Il 15 altra perla rara: Darcy James Argue e la sua Secret Society, una corposa big band che mesi fa ha sfornato un album di grande creatività e raffinatezza. Un bello sforzo produttivo ed un’ulteriore scommessa sul jazz orchestrale che quasi nessuno tenta alle nostre latitudini. Basta quest’assaggio a capire che ci troviamo di fronte ad un autentico must:

Ed a concludere degnamente questo vero ‘strike’ di mezzo luglio il 16 arriva il travolgente Chris Potter al sax, con Brad Mehldau al piano (una punta di diamante del piano jazz contemporaneo che si presta come sideman: parecchi avrebbero da imparare da lui…), John Patitucci al basso ed il citato Jonathan Blake alla batteria.

Tocca accelerare per non abusare della vostra attenzione: il 19 luglio il duo Dave Holland e John Scofield, inutile ogni presentazione. Il 26 luglio Hamid Drake ritorna con la sua articolata formazione dedicata a Turyia, Alice Coltrane: un ricordo tutt’altro che rituale, Drake deve molto della sua vocazione musicale all’incoraggiamento dell’ultima compagna di Trane.

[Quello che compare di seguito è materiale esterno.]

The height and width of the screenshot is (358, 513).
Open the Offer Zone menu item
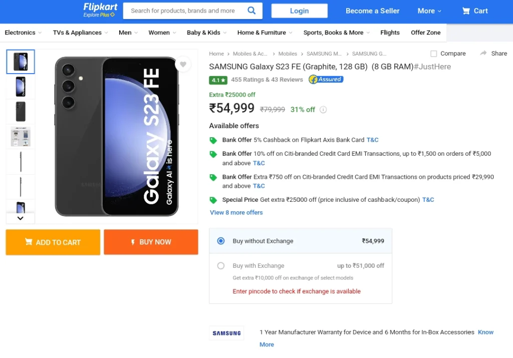(x=425, y=33)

Il 31 luglio salirà sul palco Abdullah Ibrahim, già Dollar Brand: anche qui inutili troppe parole per un pianista che ha attraversato quasi sessant’anni di musica afroamericana. Il 4 agosto l’astro nascente della chitarra Matteo Mancuso.

Una parola di più merita la serata del 27 luglio: ad onta di alcuni nasini arricciati, la direzione artistica della Casa del Jazz insiste nel documentare la scena inglese odierna nelle sue molte sfaccettature. Alabaster Deplume è figura quantomai versatile, e di originalità tale da aver attirato l’attenzione dell’etichetta chicagoana International Anthem, gente molto selettiva e dall’occhio lungo. Azzecatissimo l’accoppiamento nella stessa serata con Alfa Mist, un tastierista letteralmente cresciuto da solo nelle strade di South London consumando dischi di jazz ed approdando ad una musica di vasto e complesso respiro orchestrale. Una proposta sofisticata che punta in modo non banale alle menti ed ai cuori di un pubblico giovane curioso ed aperto.